L-R: Calochortus weedii (Weed's mariposa lily), Calochortus albus (Fairy lantern), Navarretia breweri (Brewer's navarretia), Calandrinia ciliata (Red maids), Calycoseris parryi (Yellow tackstem)

California Plant Names:
Latin and Greek Meanings and Derivations
An Annotated Dictionary of Botanical and Biographical Etymology
Compiled by Michael L. Charters

  • quadrangular'is: four-angled.
  • quadrangula'ta: same as quadrangularis.
  • quadricosta'ta: four-ribbed.
  • quadrifo'lia: four-leaved or -needled.
  • quadriperfora'ta: with four perforations.
  • quadripet'alum: with four petals.
  • quadriradia'ta: with four ray florets or with four radiating structures.
  • quadrival'vis: with four valves.
  • quadrivul'nera: the root vulner comes from Latin vulnerator, one who wounds or mutilates, in turn from vulnus, a wound, or vulnero, to injure, damage, so this means something like "with four wounds or injuries." The Clarkia which bears this name has 4 petals, each of which has a darker pinkish-purple spot on it, as if it were wounded and bleeding.
  • qua'mash: according to Wikipedia, "The name Quamash is a Native American term for the plant's bulb, which was gathered and used as a food source by tribes in the Pacific Northwest. The bulbs were harvested and pit-roasted or boiled by women of the Nez Perce, Cree, and Blackfoot tribes. It also provided a valuable food source for the members of the Lewis and Clark expedition (1804-1806)."
  • quartinia'num: named for Léon Richard Quartin-Dillon (1811/4-1840), physician, botanist and museum naturalist. He was born Ricardo Leão Quartin in Lisbon the son of a father from Gibraltar and a Portuguese mother. His second surname may have come from the Irish-French husband of one of his aunts. He embarked on a voyage from 1838 to 1843 led by Théophile Lefebre to study the natural history, geography, anthropology, linguistics, archeology and customs of Abyssinia. Material that he and others on the expedition collected formed the basis for Achille Richard's two-volume flora of Ethiopia entitled Tentamen Florae Abyssinicae. Quartin-Dillon died in Africa.

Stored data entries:
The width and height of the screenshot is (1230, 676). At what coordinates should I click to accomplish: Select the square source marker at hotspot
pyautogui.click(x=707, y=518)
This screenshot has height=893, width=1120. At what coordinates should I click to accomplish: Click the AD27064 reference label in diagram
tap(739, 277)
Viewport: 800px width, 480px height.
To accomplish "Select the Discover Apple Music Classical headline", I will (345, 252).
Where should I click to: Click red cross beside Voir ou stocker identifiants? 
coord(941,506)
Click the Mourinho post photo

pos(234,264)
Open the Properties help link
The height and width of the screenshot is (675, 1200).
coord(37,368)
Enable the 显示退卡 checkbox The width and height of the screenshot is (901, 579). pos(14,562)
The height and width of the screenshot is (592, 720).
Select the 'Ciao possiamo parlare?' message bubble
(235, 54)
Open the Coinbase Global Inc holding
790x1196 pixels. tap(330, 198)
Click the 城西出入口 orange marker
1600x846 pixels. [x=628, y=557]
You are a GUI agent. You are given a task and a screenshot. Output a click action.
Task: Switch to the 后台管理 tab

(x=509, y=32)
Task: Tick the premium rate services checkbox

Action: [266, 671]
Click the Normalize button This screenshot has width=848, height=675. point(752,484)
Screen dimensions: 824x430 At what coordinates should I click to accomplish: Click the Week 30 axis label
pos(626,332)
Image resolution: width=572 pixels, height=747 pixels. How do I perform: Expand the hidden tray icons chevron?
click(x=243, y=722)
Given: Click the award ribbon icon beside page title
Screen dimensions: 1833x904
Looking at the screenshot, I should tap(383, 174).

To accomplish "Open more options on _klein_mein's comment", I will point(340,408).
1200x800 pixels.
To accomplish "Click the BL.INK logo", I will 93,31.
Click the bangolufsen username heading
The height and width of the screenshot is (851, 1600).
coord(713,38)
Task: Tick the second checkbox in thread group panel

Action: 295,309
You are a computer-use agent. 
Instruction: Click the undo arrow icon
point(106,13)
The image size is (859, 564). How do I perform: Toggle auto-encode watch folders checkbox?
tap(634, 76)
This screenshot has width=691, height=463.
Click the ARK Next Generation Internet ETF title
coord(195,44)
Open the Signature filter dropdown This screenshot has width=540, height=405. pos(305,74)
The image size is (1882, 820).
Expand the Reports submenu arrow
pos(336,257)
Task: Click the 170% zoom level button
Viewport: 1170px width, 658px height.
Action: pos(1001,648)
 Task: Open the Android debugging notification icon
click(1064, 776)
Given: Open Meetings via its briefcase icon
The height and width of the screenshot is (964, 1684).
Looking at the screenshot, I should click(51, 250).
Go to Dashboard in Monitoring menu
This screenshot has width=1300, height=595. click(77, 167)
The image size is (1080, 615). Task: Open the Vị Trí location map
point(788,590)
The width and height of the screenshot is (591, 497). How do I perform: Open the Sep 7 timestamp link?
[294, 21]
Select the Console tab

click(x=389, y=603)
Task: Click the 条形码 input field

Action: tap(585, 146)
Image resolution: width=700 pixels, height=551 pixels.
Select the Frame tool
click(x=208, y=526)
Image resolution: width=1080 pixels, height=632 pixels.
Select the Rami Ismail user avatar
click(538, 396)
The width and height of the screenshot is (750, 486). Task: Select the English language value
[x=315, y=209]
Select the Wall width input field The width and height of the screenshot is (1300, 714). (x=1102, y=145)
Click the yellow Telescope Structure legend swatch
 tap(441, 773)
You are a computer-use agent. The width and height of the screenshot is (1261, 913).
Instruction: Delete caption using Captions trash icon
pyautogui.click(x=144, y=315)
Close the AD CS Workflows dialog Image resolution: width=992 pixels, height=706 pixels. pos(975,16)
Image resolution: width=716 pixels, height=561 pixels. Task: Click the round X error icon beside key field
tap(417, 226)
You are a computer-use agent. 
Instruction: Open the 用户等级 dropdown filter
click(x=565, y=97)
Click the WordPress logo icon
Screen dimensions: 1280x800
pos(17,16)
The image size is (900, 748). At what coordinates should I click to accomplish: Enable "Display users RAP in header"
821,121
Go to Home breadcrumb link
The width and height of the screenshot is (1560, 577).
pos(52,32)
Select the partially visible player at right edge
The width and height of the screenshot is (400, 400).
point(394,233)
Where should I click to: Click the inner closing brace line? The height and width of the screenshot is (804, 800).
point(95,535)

Exercise brief:
Answer these questions from the botanical name dictionary:
1. What does "quadrifolia" mean?
2. Women of which tribes pit-roasted or boiled quamash bulbs?
3. In what city was Léon Richard Quartin-Dillon born?
These records are separate material, unrelated to the text above.

Response to this task:
1. Four-leaved or -needled.
2. The Nez Perce, Cree, and Blackfoot tribes.
3. Lisbon.